_THE REQUEST_:
Write out the records from the start through the line containing "pos(516,320)", replacing "Viewport" with "Display" wherever it appears and changing nothing else.

_A block of data_:
• • • • • • •
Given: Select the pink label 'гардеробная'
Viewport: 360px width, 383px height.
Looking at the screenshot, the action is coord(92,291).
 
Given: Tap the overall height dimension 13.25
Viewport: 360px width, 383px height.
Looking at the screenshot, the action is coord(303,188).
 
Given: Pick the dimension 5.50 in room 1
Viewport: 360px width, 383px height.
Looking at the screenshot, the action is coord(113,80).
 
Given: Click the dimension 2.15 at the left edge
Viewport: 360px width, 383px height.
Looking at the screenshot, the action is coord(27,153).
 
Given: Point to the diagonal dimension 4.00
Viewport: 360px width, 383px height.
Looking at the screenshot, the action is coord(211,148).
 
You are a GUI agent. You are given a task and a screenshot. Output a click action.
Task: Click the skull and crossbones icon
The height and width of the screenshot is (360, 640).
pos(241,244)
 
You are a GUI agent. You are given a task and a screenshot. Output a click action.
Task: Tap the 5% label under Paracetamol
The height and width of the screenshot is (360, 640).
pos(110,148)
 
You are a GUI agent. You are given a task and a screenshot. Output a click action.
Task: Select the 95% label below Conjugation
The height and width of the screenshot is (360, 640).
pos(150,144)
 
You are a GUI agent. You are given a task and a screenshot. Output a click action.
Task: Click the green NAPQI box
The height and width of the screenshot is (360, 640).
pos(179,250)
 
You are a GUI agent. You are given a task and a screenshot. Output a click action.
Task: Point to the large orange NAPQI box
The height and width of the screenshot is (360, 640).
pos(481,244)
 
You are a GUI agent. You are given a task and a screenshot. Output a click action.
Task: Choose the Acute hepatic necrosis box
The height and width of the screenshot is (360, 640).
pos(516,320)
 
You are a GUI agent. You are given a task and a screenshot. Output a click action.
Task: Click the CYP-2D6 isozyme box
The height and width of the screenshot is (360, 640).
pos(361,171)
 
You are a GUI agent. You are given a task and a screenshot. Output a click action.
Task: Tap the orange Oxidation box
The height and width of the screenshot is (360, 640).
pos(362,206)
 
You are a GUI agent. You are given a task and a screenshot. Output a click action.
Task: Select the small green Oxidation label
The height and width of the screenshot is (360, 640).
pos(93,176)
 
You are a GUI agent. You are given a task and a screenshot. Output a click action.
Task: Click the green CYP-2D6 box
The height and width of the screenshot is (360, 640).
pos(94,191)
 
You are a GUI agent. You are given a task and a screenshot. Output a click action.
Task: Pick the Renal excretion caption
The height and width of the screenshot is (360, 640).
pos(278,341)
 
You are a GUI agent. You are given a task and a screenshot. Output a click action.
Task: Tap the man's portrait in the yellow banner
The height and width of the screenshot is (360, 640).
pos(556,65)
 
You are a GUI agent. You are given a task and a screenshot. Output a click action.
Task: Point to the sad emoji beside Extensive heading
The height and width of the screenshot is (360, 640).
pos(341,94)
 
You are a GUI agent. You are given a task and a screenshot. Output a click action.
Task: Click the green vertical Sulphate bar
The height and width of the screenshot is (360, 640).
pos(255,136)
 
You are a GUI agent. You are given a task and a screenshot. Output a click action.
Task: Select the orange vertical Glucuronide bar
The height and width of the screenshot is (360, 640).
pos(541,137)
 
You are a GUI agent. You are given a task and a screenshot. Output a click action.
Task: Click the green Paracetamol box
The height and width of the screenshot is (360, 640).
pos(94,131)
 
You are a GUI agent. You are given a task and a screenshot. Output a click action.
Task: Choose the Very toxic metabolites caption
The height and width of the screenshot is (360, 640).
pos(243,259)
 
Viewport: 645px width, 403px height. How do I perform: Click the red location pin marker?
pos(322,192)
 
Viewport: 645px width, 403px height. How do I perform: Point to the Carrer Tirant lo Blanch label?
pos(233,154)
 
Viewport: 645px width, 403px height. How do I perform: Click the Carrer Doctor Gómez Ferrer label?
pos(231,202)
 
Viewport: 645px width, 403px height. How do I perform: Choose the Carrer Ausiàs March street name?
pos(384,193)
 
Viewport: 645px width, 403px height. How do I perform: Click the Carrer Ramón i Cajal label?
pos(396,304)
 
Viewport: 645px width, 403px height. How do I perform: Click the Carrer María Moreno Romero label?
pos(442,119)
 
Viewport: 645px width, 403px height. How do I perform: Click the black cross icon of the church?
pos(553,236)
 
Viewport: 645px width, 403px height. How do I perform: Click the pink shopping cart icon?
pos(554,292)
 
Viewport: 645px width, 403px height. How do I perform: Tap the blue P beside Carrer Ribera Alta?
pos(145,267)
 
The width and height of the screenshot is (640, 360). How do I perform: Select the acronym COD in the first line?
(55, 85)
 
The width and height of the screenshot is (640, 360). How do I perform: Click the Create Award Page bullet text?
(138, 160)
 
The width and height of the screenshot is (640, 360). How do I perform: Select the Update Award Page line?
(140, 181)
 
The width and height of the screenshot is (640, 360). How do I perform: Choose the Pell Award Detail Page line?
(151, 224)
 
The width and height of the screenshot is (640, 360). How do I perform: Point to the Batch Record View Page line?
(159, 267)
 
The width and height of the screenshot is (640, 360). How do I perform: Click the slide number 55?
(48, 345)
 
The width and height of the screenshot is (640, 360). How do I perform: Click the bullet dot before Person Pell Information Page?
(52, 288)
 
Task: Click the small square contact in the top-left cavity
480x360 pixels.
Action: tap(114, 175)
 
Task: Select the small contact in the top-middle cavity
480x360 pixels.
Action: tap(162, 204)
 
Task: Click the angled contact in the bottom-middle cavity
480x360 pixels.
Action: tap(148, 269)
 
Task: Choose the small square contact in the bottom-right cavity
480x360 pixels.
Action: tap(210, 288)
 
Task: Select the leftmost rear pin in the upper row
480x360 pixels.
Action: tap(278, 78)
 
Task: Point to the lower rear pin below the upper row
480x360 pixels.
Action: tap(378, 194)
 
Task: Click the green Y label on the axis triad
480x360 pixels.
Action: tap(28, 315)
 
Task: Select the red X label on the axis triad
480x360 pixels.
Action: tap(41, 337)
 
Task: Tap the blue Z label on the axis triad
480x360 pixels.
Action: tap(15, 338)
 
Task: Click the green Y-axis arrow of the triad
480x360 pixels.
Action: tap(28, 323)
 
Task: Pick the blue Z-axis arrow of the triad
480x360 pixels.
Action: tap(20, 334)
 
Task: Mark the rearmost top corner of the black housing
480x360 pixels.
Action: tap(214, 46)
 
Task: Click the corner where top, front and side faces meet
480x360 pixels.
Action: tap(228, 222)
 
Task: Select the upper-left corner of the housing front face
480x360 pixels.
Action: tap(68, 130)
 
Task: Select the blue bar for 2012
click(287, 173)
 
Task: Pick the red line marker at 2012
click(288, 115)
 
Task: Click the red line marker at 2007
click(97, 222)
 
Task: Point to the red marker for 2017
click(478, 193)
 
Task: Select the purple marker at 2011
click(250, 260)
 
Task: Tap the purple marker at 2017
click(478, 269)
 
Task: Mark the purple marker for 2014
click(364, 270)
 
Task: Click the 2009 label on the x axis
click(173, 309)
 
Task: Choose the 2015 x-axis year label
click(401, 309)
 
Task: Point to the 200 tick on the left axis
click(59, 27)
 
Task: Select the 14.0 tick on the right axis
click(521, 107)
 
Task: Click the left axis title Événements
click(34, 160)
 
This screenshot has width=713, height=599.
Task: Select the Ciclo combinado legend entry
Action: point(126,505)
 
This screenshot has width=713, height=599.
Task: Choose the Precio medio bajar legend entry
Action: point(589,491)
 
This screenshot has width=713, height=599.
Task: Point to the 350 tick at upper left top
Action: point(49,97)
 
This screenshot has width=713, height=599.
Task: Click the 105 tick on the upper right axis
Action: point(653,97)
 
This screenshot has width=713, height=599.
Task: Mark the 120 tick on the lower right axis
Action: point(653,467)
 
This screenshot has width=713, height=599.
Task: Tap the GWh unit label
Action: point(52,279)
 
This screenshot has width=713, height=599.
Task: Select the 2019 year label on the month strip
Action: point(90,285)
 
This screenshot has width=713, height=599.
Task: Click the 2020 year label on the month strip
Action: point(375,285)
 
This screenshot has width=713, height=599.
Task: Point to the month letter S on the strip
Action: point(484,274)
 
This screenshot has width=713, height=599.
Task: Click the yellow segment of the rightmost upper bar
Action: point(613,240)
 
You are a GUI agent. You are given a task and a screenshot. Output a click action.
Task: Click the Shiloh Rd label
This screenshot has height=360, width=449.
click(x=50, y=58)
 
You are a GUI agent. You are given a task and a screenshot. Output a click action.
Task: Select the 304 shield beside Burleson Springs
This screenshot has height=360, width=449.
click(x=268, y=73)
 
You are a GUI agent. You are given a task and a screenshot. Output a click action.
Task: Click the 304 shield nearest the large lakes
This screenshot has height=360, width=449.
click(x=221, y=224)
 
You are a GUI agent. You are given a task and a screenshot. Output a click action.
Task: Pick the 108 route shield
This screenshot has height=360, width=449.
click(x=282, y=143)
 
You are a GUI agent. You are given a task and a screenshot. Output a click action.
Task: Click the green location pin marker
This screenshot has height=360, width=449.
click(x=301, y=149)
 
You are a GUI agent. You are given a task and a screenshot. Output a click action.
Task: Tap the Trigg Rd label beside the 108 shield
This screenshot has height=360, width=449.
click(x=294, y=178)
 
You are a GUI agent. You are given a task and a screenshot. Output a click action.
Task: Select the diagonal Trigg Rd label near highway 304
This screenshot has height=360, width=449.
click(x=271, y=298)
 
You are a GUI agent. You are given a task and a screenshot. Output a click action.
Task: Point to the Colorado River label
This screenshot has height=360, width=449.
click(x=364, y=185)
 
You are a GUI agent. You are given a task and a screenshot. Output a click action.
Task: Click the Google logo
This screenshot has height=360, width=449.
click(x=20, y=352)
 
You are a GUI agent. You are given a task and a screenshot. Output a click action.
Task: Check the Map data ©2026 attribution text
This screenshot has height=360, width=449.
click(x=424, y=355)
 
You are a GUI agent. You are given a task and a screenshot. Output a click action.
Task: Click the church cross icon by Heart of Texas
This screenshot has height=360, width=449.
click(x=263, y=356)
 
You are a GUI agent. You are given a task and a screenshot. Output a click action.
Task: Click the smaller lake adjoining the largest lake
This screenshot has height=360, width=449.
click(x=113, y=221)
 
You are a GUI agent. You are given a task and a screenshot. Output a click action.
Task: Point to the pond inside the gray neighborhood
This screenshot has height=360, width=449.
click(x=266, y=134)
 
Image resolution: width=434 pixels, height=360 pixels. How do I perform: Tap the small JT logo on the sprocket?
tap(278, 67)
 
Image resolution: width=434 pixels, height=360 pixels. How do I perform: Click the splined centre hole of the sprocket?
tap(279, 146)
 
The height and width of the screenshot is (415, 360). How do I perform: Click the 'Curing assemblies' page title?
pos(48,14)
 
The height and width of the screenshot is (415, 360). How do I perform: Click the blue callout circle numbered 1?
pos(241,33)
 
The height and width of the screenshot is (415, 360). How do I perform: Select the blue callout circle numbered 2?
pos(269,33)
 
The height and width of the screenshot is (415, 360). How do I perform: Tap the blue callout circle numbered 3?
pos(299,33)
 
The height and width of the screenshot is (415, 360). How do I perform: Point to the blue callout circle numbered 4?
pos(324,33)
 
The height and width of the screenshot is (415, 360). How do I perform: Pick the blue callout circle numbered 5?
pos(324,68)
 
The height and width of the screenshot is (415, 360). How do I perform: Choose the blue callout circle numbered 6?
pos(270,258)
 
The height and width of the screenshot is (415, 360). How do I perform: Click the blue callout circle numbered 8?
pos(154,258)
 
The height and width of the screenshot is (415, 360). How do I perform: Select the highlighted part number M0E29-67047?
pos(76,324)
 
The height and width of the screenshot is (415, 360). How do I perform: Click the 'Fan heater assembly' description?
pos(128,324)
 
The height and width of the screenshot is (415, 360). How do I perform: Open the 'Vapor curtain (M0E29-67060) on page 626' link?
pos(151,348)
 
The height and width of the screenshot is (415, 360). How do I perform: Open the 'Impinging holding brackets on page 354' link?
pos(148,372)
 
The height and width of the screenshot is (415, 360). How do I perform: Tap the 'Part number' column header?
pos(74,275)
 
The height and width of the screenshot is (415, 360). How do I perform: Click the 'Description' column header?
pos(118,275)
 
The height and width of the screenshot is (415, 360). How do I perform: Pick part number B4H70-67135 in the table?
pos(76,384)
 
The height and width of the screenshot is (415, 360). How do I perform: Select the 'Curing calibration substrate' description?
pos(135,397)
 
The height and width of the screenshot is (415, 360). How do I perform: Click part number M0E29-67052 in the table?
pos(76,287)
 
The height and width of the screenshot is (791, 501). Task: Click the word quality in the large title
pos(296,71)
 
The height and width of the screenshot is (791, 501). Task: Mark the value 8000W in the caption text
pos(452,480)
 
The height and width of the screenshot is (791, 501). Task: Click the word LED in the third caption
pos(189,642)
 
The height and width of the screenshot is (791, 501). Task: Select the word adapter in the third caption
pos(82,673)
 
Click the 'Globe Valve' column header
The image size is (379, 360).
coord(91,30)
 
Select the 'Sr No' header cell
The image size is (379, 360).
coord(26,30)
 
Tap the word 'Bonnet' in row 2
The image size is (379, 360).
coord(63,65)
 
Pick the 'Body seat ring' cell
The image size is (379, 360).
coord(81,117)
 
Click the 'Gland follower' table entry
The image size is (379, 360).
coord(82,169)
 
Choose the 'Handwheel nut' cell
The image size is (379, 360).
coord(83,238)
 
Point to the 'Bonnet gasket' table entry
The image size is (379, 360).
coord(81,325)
• • • • • • •
_FINAL ANSWER_:
Given: Select the pink label 'гардеробная'
Display: 360px width, 383px height.
Looking at the screenshot, the action is coord(92,291).
 
Given: Tap the overall height dimension 13.25
Display: 360px width, 383px height.
Looking at the screenshot, the action is coord(303,188).
 
Given: Pick the dimension 5.50 in room 1
Display: 360px width, 383px height.
Looking at the screenshot, the action is coord(113,80).
 
Given: Click the dimension 2.15 at the left edge
Display: 360px width, 383px height.
Looking at the screenshot, the action is coord(27,153).
 
Given: Point to the diagonal dimension 4.00
Display: 360px width, 383px height.
Looking at the screenshot, the action is coord(211,148).
 
You are a GUI agent. You are given a task and a screenshot. Output a click action.
Task: Click the skull and crossbones icon
The height and width of the screenshot is (360, 640).
pos(241,244)
 
You are a GUI agent. You are given a task and a screenshot. Output a click action.
Task: Tap the 5% label under Paracetamol
The height and width of the screenshot is (360, 640).
pos(110,148)
 
You are a GUI agent. You are given a task and a screenshot. Output a click action.
Task: Select the 95% label below Conjugation
The height and width of the screenshot is (360, 640).
pos(150,144)
 
You are a GUI agent. You are given a task and a screenshot. Output a click action.
Task: Click the green NAPQI box
The height and width of the screenshot is (360, 640).
pos(179,250)
 
You are a GUI agent. You are given a task and a screenshot. Output a click action.
Task: Point to the large orange NAPQI box
The height and width of the screenshot is (360, 640).
pos(481,244)
 
You are a GUI agent. You are given a task and a screenshot. Output a click action.
Task: Choose the Acute hepatic necrosis box
The height and width of the screenshot is (360, 640).
pos(516,320)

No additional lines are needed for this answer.